Most commonly, the issue isn't so much to do with the number of calories being consumed, but the fact that the calories aren't coming from the right foods at the right time. For example, nutrition is particularly important during childhood. A child's future is not mapped out from birth. Rather, a baby's physical and mental development, height, weight, susceptibility to disease and life expectancy are all affected by the nutrients their body receives in its formative years. The phrase 'you are what you eat' might sound trite, but it's true.

Under-nutrition isn't always manifested as emaciation; in fact, most forms of malnutrition occur on a micronutrient level. For example, a lack of zinc in children's diets increases the risk and severity of diarrhoea, which is the second biggest killer of children under the age of five around the world. Similarly, 25 percent of children under the age of five suffer from vitamin A deficiency. As well as causing blindness, a lack of vitamin A in children's diets can make vaccinations less effective, so that even with a vaccination children's immune systems are unable to protect them from diseases such as measles.

This issue is not limited to children, but affects whole families and communities across the globe. In fact, 30 percent of all people on the planet are currently suffering from one or more forms of malnutrition.
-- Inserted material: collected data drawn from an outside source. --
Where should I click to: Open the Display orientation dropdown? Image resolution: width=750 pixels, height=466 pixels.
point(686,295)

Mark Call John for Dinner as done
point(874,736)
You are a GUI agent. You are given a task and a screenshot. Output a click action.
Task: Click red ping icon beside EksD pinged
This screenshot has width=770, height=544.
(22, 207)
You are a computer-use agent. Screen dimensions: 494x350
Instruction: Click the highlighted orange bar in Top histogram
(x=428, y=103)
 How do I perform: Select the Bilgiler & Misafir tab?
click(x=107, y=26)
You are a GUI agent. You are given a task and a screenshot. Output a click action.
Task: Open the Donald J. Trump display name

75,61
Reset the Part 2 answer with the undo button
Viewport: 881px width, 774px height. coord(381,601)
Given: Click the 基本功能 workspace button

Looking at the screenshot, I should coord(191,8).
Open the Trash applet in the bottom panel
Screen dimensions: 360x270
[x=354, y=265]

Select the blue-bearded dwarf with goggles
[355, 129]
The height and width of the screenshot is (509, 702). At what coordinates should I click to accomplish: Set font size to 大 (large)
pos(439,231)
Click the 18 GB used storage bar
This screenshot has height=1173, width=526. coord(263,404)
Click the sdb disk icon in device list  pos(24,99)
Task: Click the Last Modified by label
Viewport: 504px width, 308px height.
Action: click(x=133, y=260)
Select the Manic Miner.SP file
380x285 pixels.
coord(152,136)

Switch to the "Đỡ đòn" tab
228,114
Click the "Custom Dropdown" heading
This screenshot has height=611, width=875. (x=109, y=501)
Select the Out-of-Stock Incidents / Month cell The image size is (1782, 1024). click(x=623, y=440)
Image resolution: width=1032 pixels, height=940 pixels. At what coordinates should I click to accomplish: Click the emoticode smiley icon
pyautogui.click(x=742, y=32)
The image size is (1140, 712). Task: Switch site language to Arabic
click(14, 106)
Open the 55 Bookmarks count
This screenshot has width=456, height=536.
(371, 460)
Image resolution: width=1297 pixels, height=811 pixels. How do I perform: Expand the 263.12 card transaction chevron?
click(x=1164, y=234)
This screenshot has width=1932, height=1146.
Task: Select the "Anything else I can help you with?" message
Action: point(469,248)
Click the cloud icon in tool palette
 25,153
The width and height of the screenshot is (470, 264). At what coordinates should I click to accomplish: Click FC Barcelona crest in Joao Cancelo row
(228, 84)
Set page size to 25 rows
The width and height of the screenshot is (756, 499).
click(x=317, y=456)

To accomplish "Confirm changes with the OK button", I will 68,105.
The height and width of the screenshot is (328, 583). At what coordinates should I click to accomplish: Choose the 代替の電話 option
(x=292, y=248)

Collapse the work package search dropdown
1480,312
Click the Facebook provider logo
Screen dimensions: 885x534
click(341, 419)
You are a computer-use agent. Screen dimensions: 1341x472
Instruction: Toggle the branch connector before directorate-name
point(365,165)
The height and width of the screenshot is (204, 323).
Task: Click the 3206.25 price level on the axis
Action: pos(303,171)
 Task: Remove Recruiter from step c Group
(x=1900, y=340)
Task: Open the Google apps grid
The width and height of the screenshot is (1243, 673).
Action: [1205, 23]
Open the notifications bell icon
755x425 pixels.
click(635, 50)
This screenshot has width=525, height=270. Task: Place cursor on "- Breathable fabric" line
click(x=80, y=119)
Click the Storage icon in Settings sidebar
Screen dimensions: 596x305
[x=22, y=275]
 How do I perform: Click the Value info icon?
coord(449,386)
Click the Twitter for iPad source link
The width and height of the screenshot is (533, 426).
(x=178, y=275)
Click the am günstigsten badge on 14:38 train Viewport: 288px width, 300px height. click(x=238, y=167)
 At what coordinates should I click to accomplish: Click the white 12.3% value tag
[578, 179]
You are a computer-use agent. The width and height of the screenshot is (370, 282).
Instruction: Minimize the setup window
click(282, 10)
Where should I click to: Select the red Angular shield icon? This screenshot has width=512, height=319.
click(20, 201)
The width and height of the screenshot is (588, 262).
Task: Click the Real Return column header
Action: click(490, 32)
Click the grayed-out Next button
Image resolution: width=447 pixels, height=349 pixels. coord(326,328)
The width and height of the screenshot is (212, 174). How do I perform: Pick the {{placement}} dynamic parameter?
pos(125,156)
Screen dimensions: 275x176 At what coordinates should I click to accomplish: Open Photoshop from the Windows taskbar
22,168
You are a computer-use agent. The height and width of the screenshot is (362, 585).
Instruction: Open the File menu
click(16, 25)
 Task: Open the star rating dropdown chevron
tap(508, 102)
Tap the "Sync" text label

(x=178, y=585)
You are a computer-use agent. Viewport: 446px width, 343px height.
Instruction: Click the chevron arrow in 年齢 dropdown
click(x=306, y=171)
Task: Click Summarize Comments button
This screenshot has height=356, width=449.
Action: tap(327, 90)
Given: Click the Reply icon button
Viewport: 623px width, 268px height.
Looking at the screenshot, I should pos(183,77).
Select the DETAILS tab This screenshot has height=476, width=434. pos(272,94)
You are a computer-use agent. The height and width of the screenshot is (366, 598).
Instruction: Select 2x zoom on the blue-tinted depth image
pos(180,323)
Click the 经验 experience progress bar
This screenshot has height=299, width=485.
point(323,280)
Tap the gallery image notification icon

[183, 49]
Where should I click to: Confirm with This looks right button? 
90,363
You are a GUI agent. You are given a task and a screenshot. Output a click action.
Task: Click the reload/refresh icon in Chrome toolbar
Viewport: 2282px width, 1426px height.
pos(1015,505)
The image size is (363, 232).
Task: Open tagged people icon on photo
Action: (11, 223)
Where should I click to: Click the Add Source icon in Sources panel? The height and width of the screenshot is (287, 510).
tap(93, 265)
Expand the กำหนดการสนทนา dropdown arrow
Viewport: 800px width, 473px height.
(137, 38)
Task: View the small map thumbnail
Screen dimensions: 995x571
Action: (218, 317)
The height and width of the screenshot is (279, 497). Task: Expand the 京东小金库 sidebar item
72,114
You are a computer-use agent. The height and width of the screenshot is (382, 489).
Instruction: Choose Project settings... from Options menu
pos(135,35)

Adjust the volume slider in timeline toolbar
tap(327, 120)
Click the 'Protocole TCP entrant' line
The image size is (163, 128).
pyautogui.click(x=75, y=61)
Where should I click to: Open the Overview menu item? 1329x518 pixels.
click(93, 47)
There's a knock-on impact when a mother has an insufficient protein intake during pregnancy, when a family cannot afford to buy fruit and vegetables, or adults lead by example in developing unhealthy attitudes towards food.

While we usually treat nutritional deficiencies with supplements, it's expensive, inconsistent and disempowering to do so. It perpetuates the myth that medicines can solve people's health problems, rather than enabling people to make healthy and conscious decisions about the food they eat.

These micronutrients can be found in leafy vegetables, red meat, fish, root vegetables and some fruits. Eggs are rich in iodine, cabbages are packed with vitamins and zinc is present in most varieties of beans. Eating only rice or potatoes two or three times a day might provide a person with enough calories, but they will lack the micronutrients they need to remain healthy.

Slowly but surely, the world is waking up to the scale of this issue. LAUNCH Food is just one new global initiative which tackles the issue head-on. Supported by the Australian Department for Foreign Affairs and Trade's (DFAT) InnovationXchange and the US Department of State, LAUNCH Food is putting out a call to innovators and entrepreneurs with big ideas that will enable people to make healthy food choices. It brings together a network of people to share ideas and resources in pursuit of a common goal: encouraging and enabling the conscious consumption of adequate, nutritious food.

As the world's population continues to grow, it will no longer be feasible for pharmacists to treat the consequences of under and overnutrition. Rather, it's time we acknowledge that it's in all of our interests for people to have access to nutrient-rich, sustainable and affordable food that gives them the best chance in life.